- Task requirements -
• a. According to the text on language and stigma, on what date was the article in the journal Neuropsychopharmacology published?
• b. Write the next part of the text on language and stigma, starting after its final sentence.

LANGUAGE CHOICE IN REDUCING STIGMA AROUND HEALTH CONDITIONS

Words used to describe mental illnesses and substance use disorders (addiction to alcohol and other legal and illegal drugs) can have an impact on the likelihood that individuals will seek help and the quality of the care they receive. Stigma, i.e., negative attitudes toward persons based on distinguishing characteristics may contribute in multiple ways to poorer health outcomes. An article published on July 19, 2021 in the journal Neuropsychopharmacology indicates that researchers and clinicians can help reduce stigma by carefully choosing the words they use to describe mental health conditions and addictions and the patients who are affected by them. Mental illnesses and substance use disorders always have been among the most stigmatized of health conditions. Because language can shape thoughts and beliefs, scientific communication sometimes may serve as an inadvertent vector of harmful stereotypes and assumptions.

A concern is that bias among medical professionals and mental health service providers can reduce the likelihood that individuals with mental illnesses will be offered or receive appropriate treatment or be referred for specialty care. Stigma against individuals with substance use disorders has proven particularly intractable. The public continues to see these disorders as character flaws or even as deviance, contributing to a treatment-averse mindset even among some physicians and health care providers. For example, some clinicians were more likely to favor punishment (a jail sentence) versus treatment for someone when that individual was described as a “substance abuser” versus having a “substance use disorder. Instead, using scientifically accurate language and terms that centralize the experience of patients who experience psychiatric conditions and that validate their worth can positively affect how they are treated within health care and in society more generally.

- Items drawn from a data source -
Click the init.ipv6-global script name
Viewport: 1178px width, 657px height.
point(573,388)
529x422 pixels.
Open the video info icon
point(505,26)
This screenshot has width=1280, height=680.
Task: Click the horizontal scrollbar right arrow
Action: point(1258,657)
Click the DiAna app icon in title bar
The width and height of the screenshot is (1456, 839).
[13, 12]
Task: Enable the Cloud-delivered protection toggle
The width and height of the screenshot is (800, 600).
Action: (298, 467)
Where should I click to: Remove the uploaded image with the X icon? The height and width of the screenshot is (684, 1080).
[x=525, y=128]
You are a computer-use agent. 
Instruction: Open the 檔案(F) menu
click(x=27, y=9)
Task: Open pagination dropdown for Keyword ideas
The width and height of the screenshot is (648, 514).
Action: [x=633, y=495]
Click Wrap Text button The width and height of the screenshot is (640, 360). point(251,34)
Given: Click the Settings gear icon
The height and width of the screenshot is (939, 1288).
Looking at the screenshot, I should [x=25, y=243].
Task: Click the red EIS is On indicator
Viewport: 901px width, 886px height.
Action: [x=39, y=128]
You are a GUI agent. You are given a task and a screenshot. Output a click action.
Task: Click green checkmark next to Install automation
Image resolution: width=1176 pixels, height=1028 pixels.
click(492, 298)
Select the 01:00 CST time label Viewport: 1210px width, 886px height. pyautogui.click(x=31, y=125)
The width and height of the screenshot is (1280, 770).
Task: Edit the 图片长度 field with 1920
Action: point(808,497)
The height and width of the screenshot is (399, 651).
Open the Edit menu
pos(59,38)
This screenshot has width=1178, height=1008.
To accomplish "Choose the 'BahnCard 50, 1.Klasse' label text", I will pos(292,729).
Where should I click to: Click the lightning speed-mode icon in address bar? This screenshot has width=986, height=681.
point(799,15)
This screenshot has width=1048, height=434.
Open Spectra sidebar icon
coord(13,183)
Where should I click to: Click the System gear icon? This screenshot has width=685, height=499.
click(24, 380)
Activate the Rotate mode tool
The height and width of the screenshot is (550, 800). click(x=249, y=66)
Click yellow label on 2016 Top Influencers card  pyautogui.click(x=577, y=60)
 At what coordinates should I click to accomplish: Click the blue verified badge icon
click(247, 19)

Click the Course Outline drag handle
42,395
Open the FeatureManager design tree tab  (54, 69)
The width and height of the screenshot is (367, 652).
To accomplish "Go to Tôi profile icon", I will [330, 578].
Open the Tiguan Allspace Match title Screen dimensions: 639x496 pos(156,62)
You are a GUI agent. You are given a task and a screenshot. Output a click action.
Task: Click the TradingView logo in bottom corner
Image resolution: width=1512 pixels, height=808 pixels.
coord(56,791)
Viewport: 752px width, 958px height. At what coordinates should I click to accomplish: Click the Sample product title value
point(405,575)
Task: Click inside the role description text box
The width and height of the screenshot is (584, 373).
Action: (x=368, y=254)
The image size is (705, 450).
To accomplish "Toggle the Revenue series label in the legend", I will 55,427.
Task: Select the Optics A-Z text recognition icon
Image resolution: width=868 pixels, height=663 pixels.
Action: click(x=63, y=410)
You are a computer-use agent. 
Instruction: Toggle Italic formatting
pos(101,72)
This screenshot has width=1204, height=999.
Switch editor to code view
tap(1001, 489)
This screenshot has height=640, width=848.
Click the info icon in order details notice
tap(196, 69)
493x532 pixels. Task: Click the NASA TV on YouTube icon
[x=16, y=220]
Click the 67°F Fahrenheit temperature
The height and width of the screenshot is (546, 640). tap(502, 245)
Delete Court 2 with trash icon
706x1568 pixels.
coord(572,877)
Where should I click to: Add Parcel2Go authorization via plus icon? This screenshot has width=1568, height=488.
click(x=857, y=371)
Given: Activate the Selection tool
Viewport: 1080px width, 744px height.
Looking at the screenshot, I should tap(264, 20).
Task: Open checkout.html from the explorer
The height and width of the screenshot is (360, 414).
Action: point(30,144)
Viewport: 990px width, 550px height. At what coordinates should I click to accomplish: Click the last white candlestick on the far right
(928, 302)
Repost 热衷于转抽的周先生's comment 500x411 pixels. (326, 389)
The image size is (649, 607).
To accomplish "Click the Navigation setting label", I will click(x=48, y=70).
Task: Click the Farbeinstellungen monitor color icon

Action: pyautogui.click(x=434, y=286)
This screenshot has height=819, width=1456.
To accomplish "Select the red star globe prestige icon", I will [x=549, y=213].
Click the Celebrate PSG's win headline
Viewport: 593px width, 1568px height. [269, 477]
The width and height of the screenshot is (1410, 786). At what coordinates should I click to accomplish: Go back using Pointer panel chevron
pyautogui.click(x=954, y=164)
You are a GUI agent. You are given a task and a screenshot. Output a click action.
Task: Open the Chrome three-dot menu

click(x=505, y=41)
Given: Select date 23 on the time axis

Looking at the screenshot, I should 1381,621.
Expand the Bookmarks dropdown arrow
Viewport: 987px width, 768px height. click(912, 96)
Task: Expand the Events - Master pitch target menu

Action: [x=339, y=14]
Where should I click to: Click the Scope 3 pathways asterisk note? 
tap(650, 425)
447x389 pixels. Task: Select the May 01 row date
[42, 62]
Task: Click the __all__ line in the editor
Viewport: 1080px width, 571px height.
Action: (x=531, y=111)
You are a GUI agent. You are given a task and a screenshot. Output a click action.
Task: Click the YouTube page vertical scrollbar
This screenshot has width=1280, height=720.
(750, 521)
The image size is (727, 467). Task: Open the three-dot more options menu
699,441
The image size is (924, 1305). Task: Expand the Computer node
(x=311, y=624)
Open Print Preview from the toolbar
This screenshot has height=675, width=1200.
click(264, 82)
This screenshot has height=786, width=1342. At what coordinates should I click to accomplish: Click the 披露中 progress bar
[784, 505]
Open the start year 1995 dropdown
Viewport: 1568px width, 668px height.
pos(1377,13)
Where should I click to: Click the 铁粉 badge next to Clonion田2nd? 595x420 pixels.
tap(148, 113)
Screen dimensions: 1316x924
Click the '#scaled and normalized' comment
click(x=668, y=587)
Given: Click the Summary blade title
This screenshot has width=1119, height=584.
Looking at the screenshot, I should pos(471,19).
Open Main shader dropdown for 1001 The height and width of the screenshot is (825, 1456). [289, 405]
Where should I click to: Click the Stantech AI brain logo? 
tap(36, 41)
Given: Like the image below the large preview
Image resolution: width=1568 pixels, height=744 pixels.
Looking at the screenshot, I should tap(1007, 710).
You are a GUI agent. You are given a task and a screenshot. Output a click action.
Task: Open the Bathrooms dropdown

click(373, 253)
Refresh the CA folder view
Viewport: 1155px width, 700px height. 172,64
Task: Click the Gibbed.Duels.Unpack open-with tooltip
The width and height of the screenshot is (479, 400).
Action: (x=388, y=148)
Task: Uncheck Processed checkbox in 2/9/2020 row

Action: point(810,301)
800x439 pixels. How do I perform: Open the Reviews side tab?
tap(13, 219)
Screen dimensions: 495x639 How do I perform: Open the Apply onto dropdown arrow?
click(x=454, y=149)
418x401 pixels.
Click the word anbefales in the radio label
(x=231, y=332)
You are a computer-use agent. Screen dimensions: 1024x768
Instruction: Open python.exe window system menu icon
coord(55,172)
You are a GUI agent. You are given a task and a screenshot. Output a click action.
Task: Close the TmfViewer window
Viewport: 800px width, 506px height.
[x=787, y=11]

- Answers for the exercise -
• a. July 19, 2021.

• b.
Similarly, the August 2021 issue of the journal The Gerontologist includes a paper discussing how in research Alzheimer’s Disease (AD) is referred to as a pathophysiological process, regardless of whether clinical symptoms are present, whereas in the lay literature, it is understood as a form of dementia. The two different uses of the term may result in misunderstandings, especially those research framings that falsely imply that patients with AD biomarkers inevitably will develop dementia. Adoption of the research understanding of AD in clinical practice will have normative implications, e.g., it legitimizes biomarker testing in individuals without dementia as improving “diagnostic” certainty.